Unique centre for research into rare diseases in children named today

‘Zayed Centre for Research into Rare Disease in Children’ to be the first of its kind in the world 

The world’s first purpose-built centre dedicated to paediatric research into rare diseases has today been named the ‘Zayed Centre for Research into Rare Disease in Children’. The Zayed Centre for Research is a partnership between Great Ormond Street Hospital (GOSH), University College London (UCL) and the Great Ormond Street Hospital Children’s Charity. It will bring hundreds of clinicians and researchers together under one roof to drive forward new treatments and cures for children with rare diseases

The Zayed Centre for Research will be the first of its kind in the world and has been facilitated by a £60 million gift made in July 2014 by Her Highness Sheikha Fatima bint Mubarak, the wife of the late Sheikh Zayed bin Sultan Al Nahyan, as well as Chairwoman of the UAE General Women's Union, Supreme Chairwoman of the UAE Family Development Foundation and President of the UAE Supreme Council of Motherhood and Childhood. 

The name was announced at a family celebration at Coram's Fields in Bloomsbury, London opposite the site of the building which is scheduled to open in 2018. The event was attended by dozens of young patients and celebrated this important milestone through arts and craft and cultural activities.

Her Highness was represented at the event by HE Professor Maha Barakat, Director General of the Health Authority Abu Dhabi. HE Abdulrahman Almutaiwee, UAE Ambassador to the UK was also in attendance.

HE Professor Barakat said: “By combining the expertise of GOSH and UCL, the Zayed Centre for Research will become a centre of excellence, tackling some of the most challenging children’s diseases. Through the treatment and cure of thousands of children, the centre will serve as a global research hub, benefitting children and families from around the world.”

“This commitment to children’s health, articulated by the GOSH motto ‘The child, first and always’, echoes the vision of the late Sheikh Zayed, who throughout his lifetime became involved in many collaborations to ensure the health and wellbeing of children everywhere. We are honoured to work in partnership on the formation of this centre.”

Professor Bobby Gaspar, Professor of Paediatrics and Immunology at UCL and consultant in Paediatric Immunology at GOSH is the Director-Designate for the Zayed Centre for Research.

He said: “It is a great honour for this state-of-the-art research and medical building to carry the late Sheikh Zayed’s name.

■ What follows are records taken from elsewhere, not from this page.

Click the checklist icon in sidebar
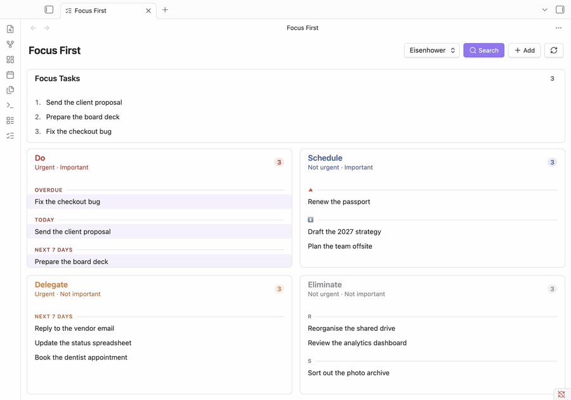The width and height of the screenshot is (571, 400). (x=10, y=135)
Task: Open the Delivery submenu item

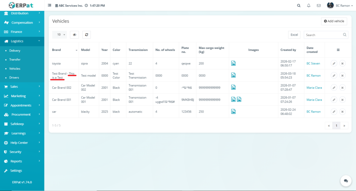Action: tap(15, 50)
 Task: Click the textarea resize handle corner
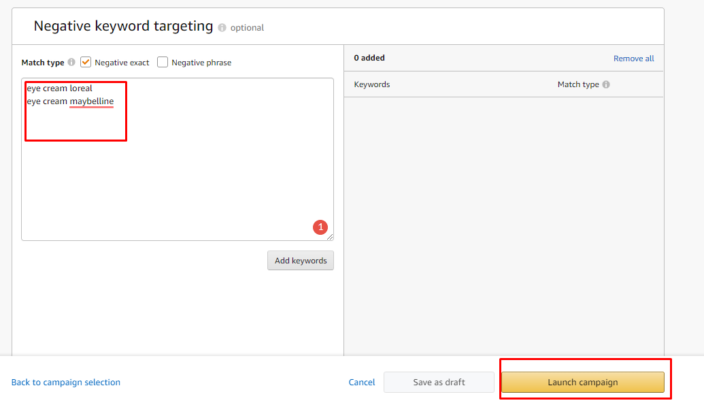pyautogui.click(x=330, y=237)
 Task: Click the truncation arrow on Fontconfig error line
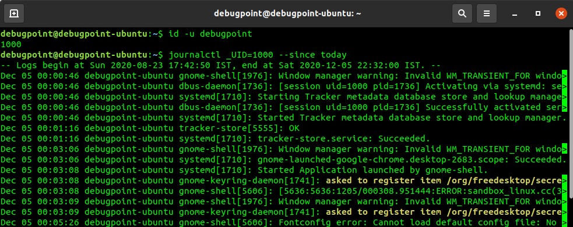(564, 222)
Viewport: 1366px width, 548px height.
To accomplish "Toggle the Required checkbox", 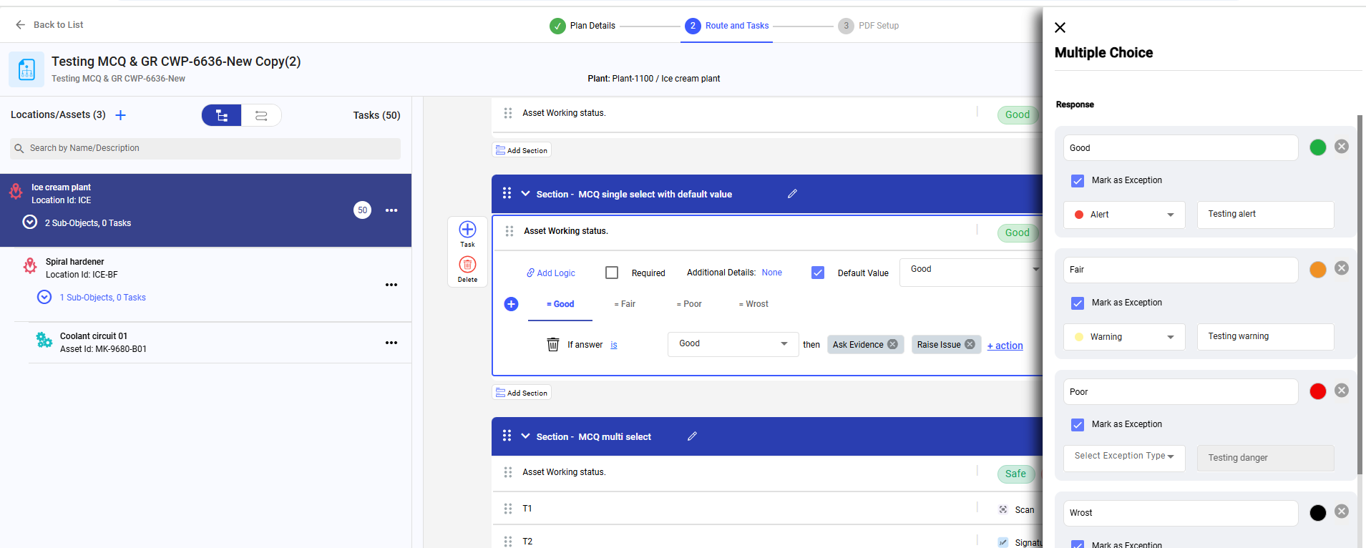I will point(612,273).
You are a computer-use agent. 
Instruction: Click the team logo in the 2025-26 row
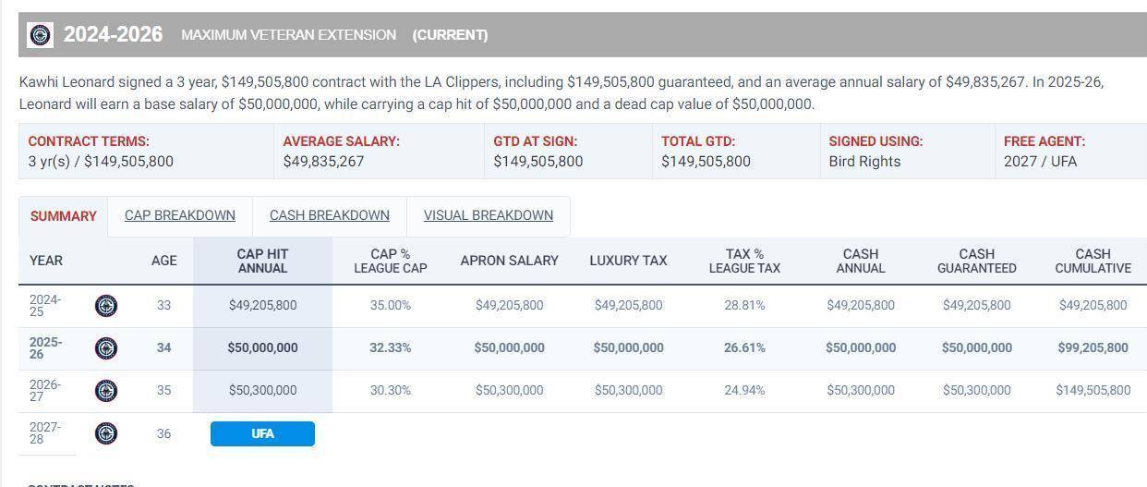(106, 348)
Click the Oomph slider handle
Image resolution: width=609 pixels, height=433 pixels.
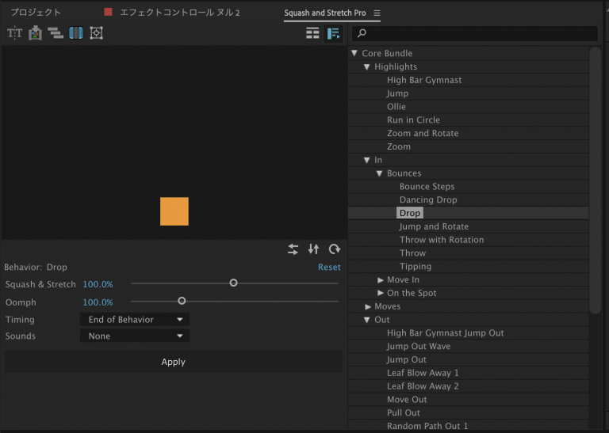[182, 301]
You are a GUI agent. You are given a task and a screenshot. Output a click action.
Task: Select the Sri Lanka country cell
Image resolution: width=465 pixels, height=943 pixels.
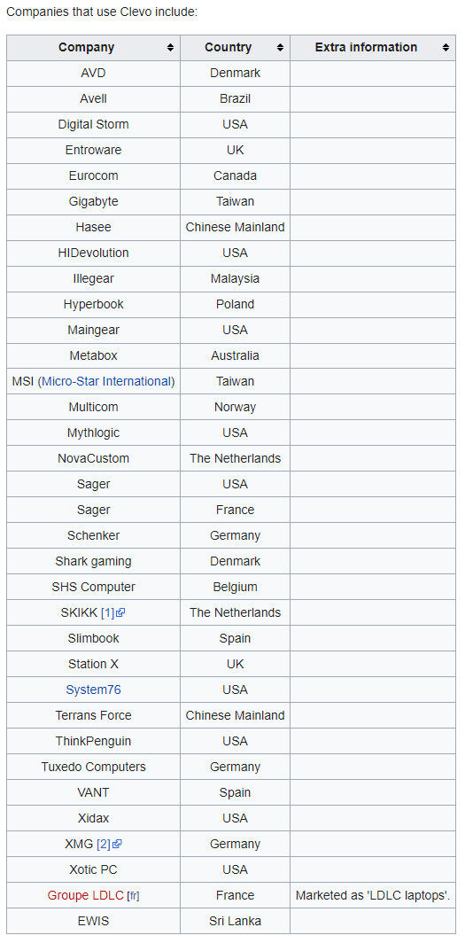(x=235, y=922)

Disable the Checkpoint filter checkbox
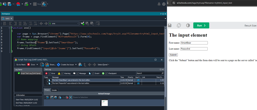(x=106, y=73)
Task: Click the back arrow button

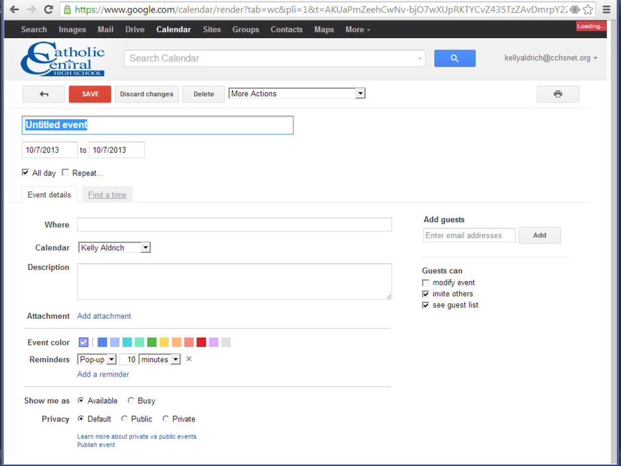Action: click(x=44, y=94)
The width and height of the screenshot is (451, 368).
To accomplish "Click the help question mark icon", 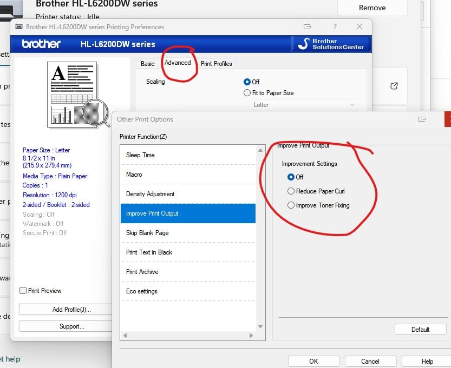I will 335,26.
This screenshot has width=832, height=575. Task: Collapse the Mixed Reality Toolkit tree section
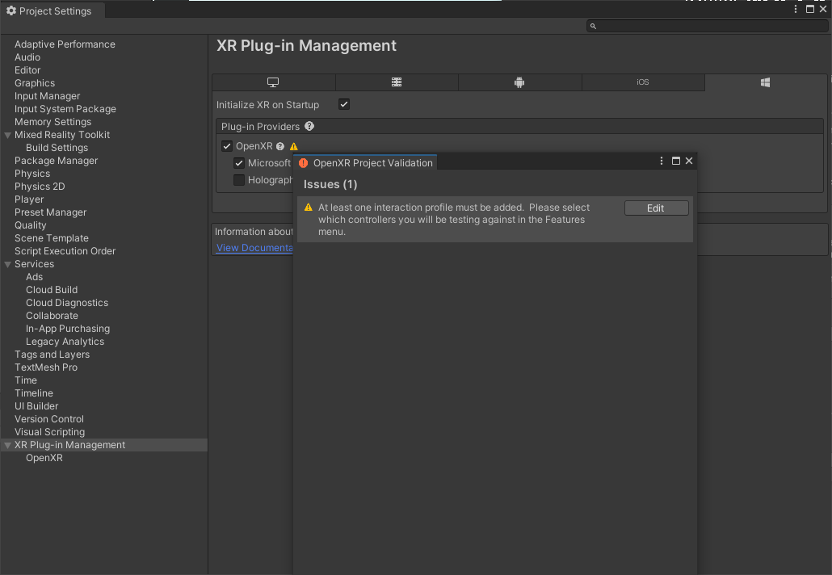coord(8,135)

Working together, the hospital and university have an amazing opportunity and important responsibility to find new treatments and cures for children who often have nowhere else to go.

"Recent advances in science and technology offer new hope, particularly in the realms of genetics and stem cell therapies. And by bringing this knowledge, the latest technology and patients together under one roof we hope the work taking place in the Zayed Centre for Research will allow us to make breakthroughs and develop cures for rare diseases quicker than ever before, giving children everywhere the chance of a longer and fuller life.”

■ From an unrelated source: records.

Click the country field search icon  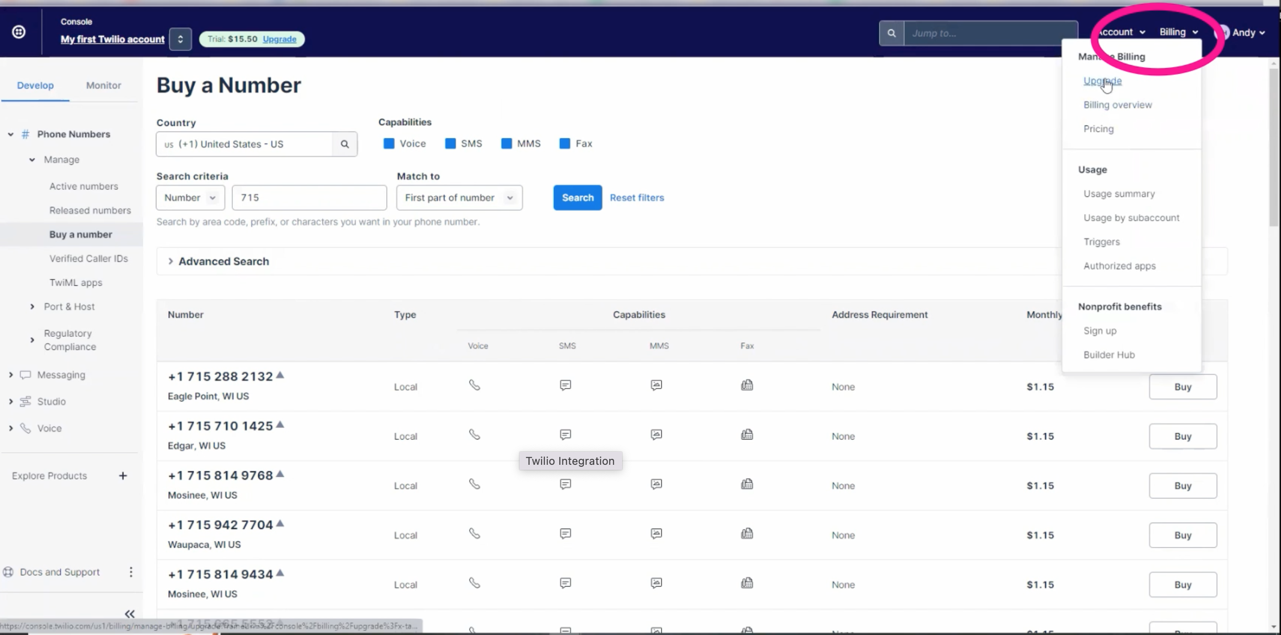click(344, 144)
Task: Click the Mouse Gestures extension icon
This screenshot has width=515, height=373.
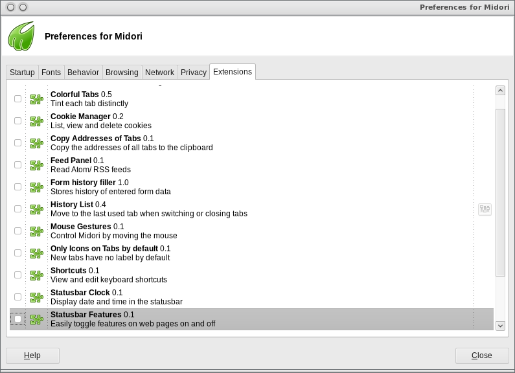Action: pos(36,231)
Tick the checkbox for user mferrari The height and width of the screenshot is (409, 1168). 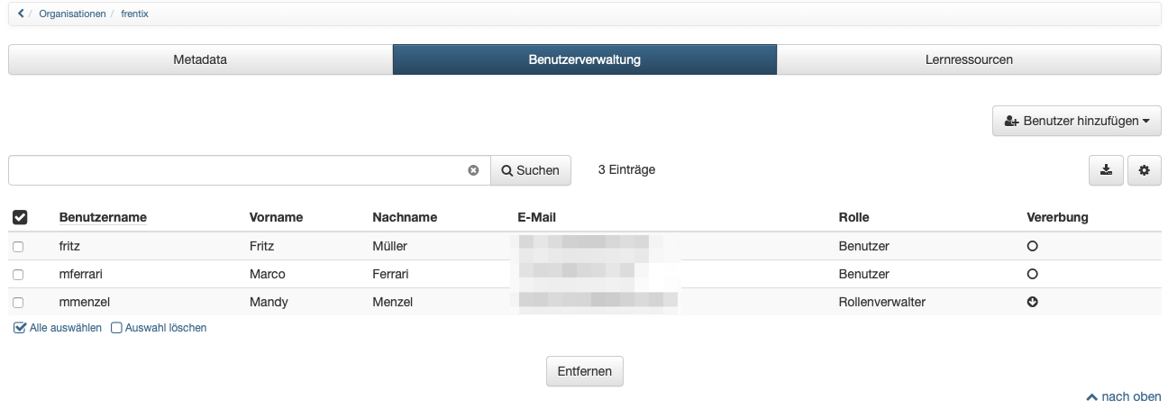18,275
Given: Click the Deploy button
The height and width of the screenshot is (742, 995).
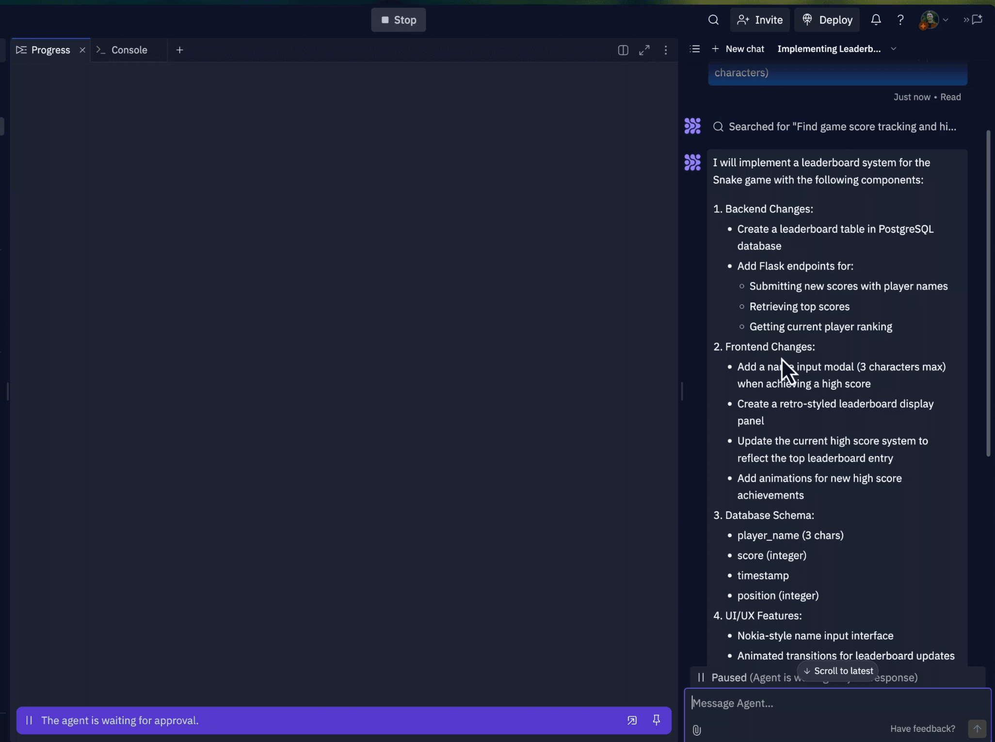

GOSH sees children from more than 80 countries worldwide and specialises in the treatment of children with rare diseases. These include children from the UAE who come to GOSH to be treated for a range of conditions including rare heart and neurological conditions.

The Zayed Centre for Research will be adjacent to the hospital and the UCL Institute of Child Health and will contain state-of-the-art laboratory facilities and a large outpatient’s facility. Once completed, it will welcome approximately 400 academics and clinical staff and feature over 150 laboratory bench positions. The outpatient facility will accommodate more than 200 patients and accompanying family members at any one time.

The total cost of the building of the Zayed Centre for Research is expected to be £90 million. The additional cost has been met by £20 million of fundraising income from Great Ormond Street Hospital Children's Charity and a £10 million grant from the Higher Education Funding Council for England’s Research Partnership Investment Fund.

Preparation works are currently underway on the Guilford Street site and the facility is expected to open in 2018.